Bruntz-Ferguson v. Liberty Mutual Ins.

Summarized by:

  • Court: Oregon Court of Appeals
  • Area(s) of Law: Employment Law
  • Date Filed: 04-14-2021
  • Case #: A166216
  • Judge(s)/Court Below: Powers, J. for the Court; Lagesen, P.J; & DeVore, J.
  • Full Text Opinion

Under the work-connection test, in order to be compensable, an injury must “arise out of” and be “in the course of” employment. Norpac Foods, Inc. v. Gilmore, 318 Or 363, 366, 867 P2d 1373 (1994).

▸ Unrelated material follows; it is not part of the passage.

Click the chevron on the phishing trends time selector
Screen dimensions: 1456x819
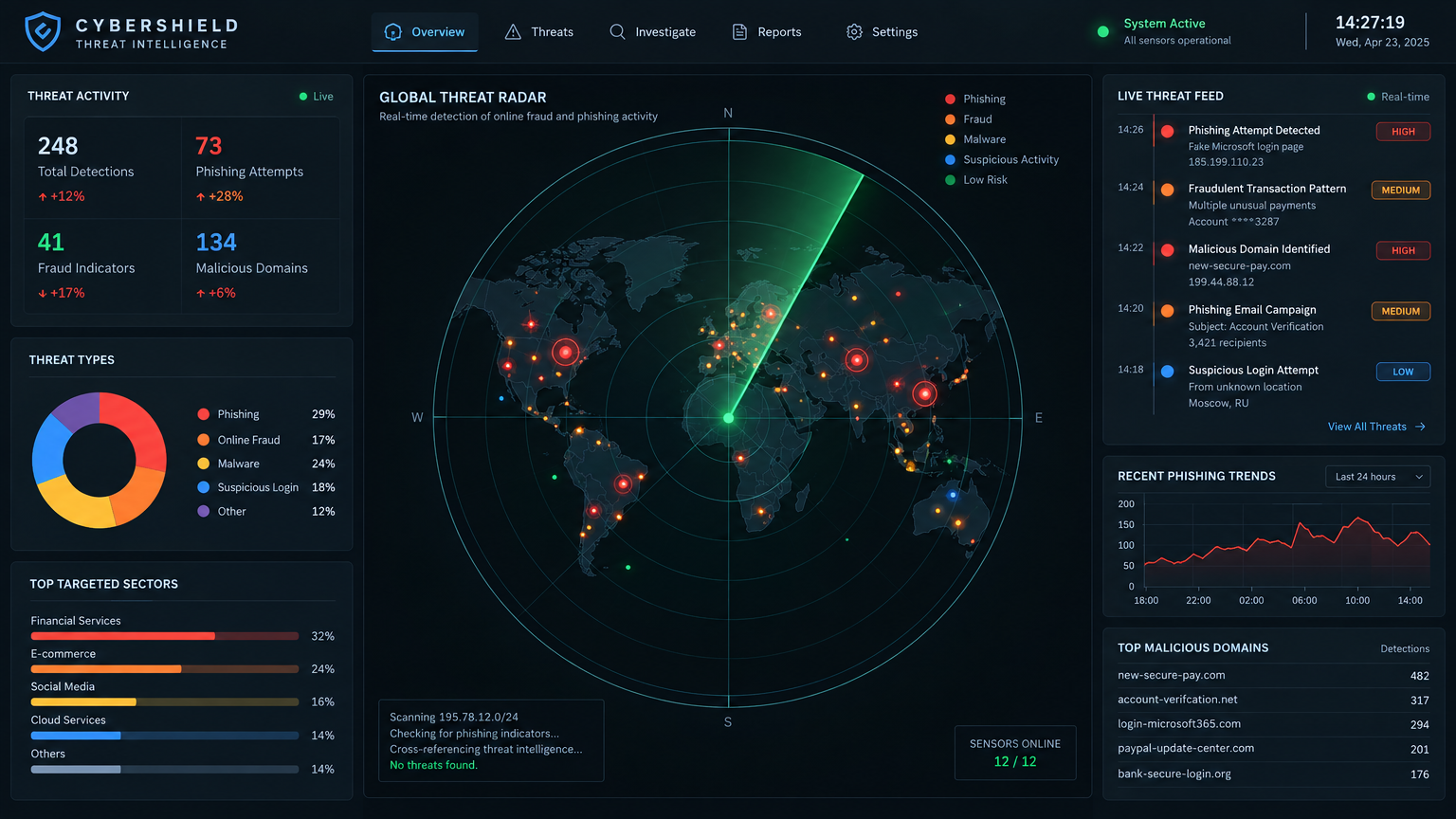tap(1419, 477)
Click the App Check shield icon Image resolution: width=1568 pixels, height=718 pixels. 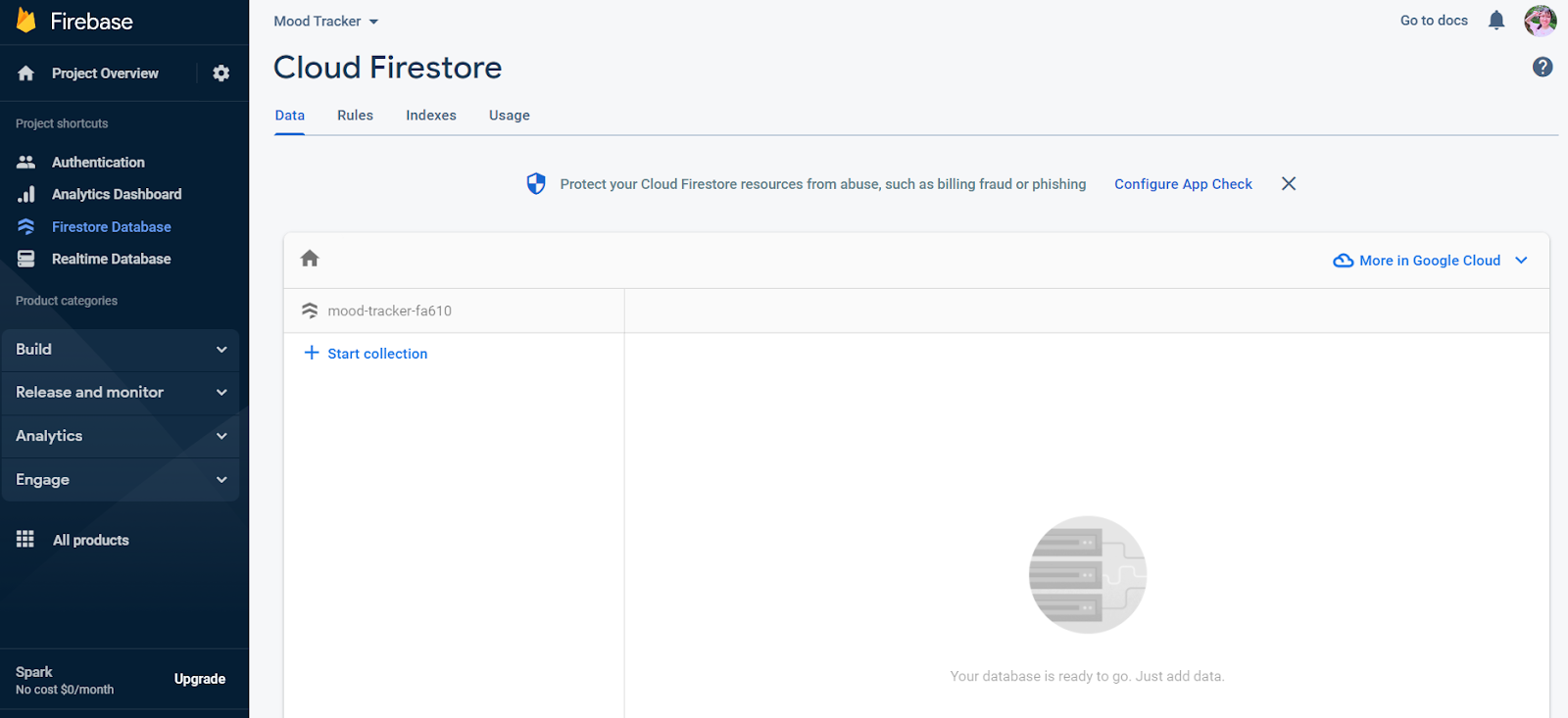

Claimant slipped and fell off an icy curb and was injured in a common area leased by her employer. Claimant filed a claim with Employer, which was denied based on the “going and coming rule.” At the Workers’ Compensation hearing, Claimant argued the “parking lot” exception to the rule, but the ALJ determined the area was not under the control of Employer. On judicial review, Claimant assigned error to the WCB’s narrow interpretation of the “parking lot” exception. Employer argued it was not liable because the landlord had complete discretion regarding maintenance of the common area and that the snow and ice were not related to Claimant’s employment. Under the work-connection test, in order to be compensable, an injury must “arise out of” and be “in the course of” employment. Norpac Foods, Inc. v. Gilmore, 318 Or 363, 366, 867 P2d 1373 (1994). The Court held that the degree of control was satisfied by Employer because Employer had the ability to request maintenance. Additionally, the Court held snow and ice was not an “employment risk” because those conditions were not “distinctly associated” to employment but Employer could control their response to the weather. Further, WCB failed to address that Claimant had to travel to her office in order to perform her employment duties which was normal ingress, thus, related to employment. Reversed and Remanded.